According to P Sundararajan, Chairman & Managing Director, SP Apparels Ltd., there are diversions of some orders from Bangladesh to India due to certain prevailing issues there.
“Last year, the customers were talking about diverting their business from China. Suddenly this time, they want to divert some of the business from Bangladesh for two reasons – one is the sharp increase in orders to Bangladesh, which is too risky for them. Secondly, the raw material costs, the power problems and uncertainties in deliveries,” mentioned Sundararajan, adding, “These are big concerns for the buyers. So, they want to play with the safer country and they prefer India. We are even getting some regular orders that are supposed to be produced in Bangladesh.”
Amrutesh Jaghuva, Executive Director, Quality Knitwears Pvt. Ltd., Madurai, who works with Italian and Spanish buyers told Team AR that he is seeing some increased orders for Winter ’23 season (majorly outerwear) which buyers used to source majorly from Bangladesh before. “Though we didn’t see any benefits in Summer ’23 order placement from European buyers due to prevalent challenges in the European regions, the good thing is Winter ’23 is going to be fruitful for us. Buyers today do not want to take risk and place orders in countries (Pakistan and Bangladesh) that are already pressed economically,” mentioned Amrutesh.
However, Amrutesh believes the situation in Europe is still not certain due to the after-effects of Russia-Ukraine war and exports to Ukraine has almost come down to standstill, while recession in Spain, Germany and France is also making it difficult for apparel buyers to re-think their strategies. “We anyway have to wait for another 5-6 months to predict if this order shifting trend continues in long run!” averred Amrutesh.

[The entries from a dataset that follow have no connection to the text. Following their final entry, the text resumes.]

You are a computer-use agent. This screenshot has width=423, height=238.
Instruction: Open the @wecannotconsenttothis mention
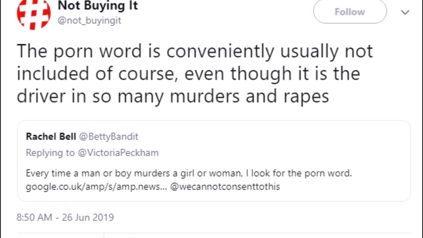[x=225, y=187]
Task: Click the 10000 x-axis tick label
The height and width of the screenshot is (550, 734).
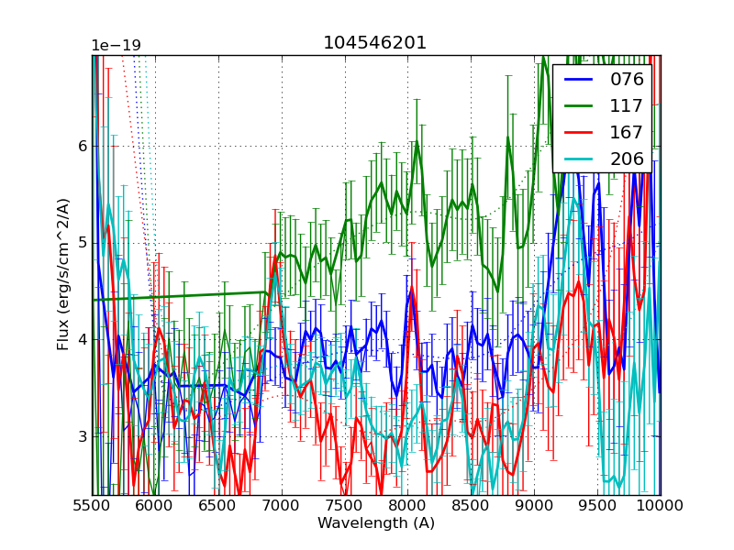Action: tap(661, 505)
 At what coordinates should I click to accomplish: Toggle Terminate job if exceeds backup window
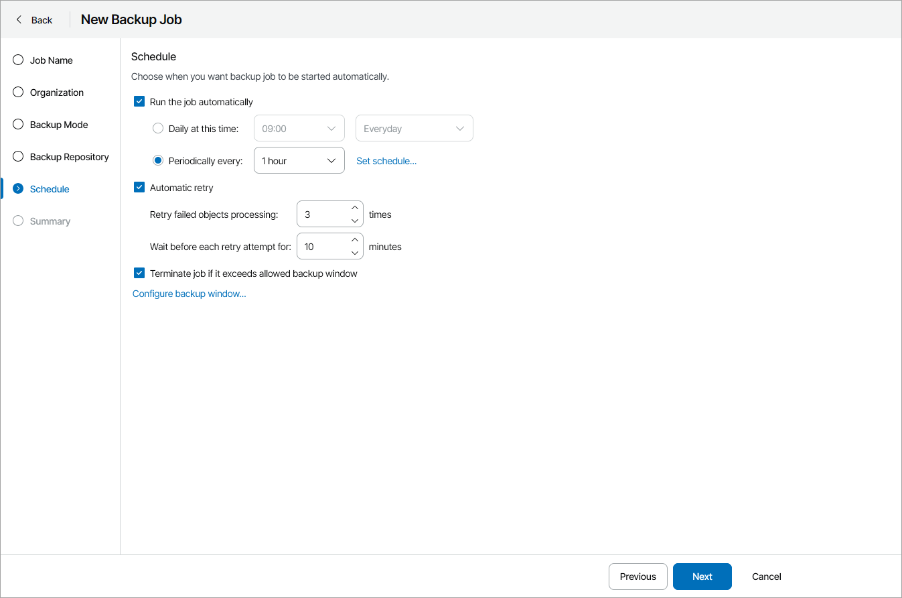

The reduced yarn prices in India are also supporting factories to work on orders competitively. “Recently yarn prices in India have decreased by 10-15 per cent and this is going to benefit mainly India, not much the competitor countries! I feel that casualwear and babieswear product categories will witness more demand compared to fashion garments. Currency depreciation is also in our favour, so we are hopeful that now some orders from neighbouring countries will be there,” commented K N Subramanian, President, Tirupur Exporters’ Association (TEA).
Raghavendra Shah, Sr. VP (Production), Texport Industries opined that, more than Pakistan, the factories in India are seeing some movement in their orders that are skewing from Bangladesh.
“India is trying to pull back the business which is already there in the market. Bangladesh is nearing to lose its LDC status in next 3 years, so buyers are already developing alternate source base and India poses great long-term opportunities for buyers. Recent schemes launched by the Indian Government that include PLI and PLI 2.0 (which is specific to textile only) are aggressively trying to put India as a preferred destination for buyers in time to come,” told Raghavendra to Team AR, concluding on a positive note, “We have sensed this shift, hence Texport is investing in a new unit that will accommodate around 3,000 sewing machines and expand our capacities.”